Quando chefiava o tráfico de drogas no Morro do Dendê, na Ilha do Governador, Sérgio Luiz Juliani andava com metralhadora atravessada nas costas e uma granada pendurada no pescoço. Hoje, segundo ele, a Bíblia é sua única arma.

“Segurei meus filhos com as armas. Obriguei minha família a passar perigo e a conviver com o medo de morrer a qualquer instante. Não valeu a pena” conta Sérgio, hoje pastor da Assembléia de Deus em Vilar dos Telles, na Baixada Fluminense.

“PQD era meu soldado”

Além de chefiar a quadrilha do Dendê, Sérgio também era assaltante de bancos.

“Roubei muitos e cheirei muito com o dinheiro que roubei. Respondi a mais de 28 homicídios. Eu era um demônio.
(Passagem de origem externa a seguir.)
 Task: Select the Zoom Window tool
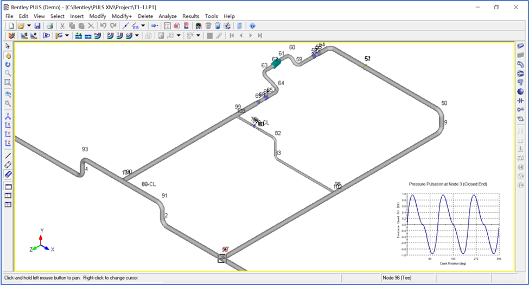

Me arrependo, mas tudo o que passei foi para aprender a ser uma pessoa melhor hoje” diz.

Pastor Sérgio foi um dos responsáveis pela entrada de fuzis nas favelas – ele comprava armas que chegavam pela Baía de Guanabara – e viu, na cadeia, crianças que ele conheceu na favela chegarem presas com o status de chefe de quadrilha.

“O Marcelo PQD por exemplo (Marcelo Soares de Medeiros, preso dia 1º de junho) foi meu soldado quando era um menino. Eu era muito perigoso”.

O ex-traficante não acredita no sistema, mas crê que é possível a recuperação.

“Eu venci, sou uma ovelha boa hoje. Então, acredito que outros bandidos possam se recuperar. O sistema sozinho não muda, o preso tem que se transformar. O resto é só diploma”.